** SUPPLIED DATA follows **

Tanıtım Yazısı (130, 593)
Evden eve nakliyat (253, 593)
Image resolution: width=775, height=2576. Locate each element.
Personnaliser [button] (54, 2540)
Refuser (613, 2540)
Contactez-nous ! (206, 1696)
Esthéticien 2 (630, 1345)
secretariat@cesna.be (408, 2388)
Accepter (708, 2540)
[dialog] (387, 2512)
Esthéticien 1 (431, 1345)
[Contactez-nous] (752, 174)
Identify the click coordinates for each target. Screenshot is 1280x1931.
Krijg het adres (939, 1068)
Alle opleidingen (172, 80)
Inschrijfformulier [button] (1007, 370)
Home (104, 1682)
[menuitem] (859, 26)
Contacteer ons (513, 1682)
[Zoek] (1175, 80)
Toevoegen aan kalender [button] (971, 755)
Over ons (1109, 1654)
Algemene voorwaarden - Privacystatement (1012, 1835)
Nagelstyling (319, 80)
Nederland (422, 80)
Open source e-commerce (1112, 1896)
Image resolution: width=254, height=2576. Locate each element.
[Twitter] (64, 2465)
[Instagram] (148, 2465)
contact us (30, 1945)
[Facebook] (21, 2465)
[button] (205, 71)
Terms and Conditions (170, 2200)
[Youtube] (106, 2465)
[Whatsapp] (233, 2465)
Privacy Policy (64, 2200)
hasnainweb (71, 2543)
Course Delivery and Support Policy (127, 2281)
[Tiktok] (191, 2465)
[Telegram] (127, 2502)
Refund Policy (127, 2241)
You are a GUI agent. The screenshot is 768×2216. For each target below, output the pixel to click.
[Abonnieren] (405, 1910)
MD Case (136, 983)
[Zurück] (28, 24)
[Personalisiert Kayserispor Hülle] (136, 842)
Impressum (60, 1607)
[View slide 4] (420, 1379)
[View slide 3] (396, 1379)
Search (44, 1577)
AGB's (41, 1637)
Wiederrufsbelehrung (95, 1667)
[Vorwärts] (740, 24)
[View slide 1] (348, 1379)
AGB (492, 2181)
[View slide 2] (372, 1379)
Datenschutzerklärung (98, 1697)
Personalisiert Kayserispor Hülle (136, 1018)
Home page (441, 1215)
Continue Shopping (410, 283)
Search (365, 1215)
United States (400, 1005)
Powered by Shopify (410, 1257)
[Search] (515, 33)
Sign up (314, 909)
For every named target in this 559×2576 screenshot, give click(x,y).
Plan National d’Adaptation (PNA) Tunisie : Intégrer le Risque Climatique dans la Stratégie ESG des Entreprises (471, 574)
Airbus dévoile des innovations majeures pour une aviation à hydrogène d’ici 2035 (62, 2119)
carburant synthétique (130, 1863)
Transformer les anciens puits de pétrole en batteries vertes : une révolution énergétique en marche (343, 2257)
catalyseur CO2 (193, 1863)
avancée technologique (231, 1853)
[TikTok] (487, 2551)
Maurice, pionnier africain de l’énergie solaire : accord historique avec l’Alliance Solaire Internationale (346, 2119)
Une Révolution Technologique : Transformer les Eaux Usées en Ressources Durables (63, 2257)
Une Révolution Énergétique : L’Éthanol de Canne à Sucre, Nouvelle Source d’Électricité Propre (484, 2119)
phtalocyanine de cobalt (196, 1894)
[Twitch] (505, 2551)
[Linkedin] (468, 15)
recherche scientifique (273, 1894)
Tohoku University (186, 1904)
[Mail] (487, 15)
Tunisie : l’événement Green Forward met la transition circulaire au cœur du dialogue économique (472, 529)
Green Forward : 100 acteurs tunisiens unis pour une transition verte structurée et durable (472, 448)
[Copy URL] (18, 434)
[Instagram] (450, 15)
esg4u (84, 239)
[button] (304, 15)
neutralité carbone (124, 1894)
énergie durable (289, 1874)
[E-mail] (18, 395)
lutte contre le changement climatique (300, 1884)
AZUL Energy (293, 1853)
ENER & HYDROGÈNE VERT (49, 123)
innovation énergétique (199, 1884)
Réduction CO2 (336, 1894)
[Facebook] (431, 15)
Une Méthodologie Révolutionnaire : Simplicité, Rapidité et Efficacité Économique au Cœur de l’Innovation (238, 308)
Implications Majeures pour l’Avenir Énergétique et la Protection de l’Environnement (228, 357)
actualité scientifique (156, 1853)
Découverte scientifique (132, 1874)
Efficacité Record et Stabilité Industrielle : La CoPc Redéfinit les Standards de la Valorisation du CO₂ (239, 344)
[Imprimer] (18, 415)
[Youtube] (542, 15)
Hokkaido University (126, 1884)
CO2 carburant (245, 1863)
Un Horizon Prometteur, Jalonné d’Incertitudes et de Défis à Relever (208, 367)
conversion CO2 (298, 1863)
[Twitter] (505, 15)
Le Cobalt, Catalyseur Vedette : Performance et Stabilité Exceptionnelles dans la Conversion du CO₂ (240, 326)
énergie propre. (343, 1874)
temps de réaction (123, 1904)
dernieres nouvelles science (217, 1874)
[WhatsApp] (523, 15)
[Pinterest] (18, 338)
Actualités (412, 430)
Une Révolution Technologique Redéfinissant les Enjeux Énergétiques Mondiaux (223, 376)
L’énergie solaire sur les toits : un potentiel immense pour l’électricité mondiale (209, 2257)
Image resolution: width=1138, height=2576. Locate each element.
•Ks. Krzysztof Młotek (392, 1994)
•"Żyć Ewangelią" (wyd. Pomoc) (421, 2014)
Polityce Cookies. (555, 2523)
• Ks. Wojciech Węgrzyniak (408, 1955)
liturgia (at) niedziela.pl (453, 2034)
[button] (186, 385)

** End of SUPPLIED DATA **

**EXERCISE DIRECTIONS**: Throughout the material above, count each line holding "Kayserispor" and answer with the total alone.

**SOLUTION**: 2